Stored items:
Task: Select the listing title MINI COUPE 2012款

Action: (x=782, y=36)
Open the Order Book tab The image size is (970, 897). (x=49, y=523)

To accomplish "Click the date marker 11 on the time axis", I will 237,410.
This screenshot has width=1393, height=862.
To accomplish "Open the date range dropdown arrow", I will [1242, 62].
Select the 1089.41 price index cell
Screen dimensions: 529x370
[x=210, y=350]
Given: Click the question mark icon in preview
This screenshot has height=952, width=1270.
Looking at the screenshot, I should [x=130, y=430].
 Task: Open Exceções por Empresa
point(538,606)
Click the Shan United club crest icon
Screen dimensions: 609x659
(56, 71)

- _EXERCISE_
Reproduce as a numbered list, omitting blank lines, the entries above that begin at the line containing "Open the Order" and end after the line containing "[x=210, y=350]".

- _TASK RESULT_
1. Open the Order Book tab The image size is (970, 897). (x=49, y=523)
2. To accomplish "Click the date marker 11 on the time axis", I will 237,410.
3. This screenshot has width=1393, height=862.
4. To accomplish "Open the date range dropdown arrow", I will [1242, 62].
5. Select the 1089.41 price index cell
6. Screen dimensions: 529x370
7. [x=210, y=350]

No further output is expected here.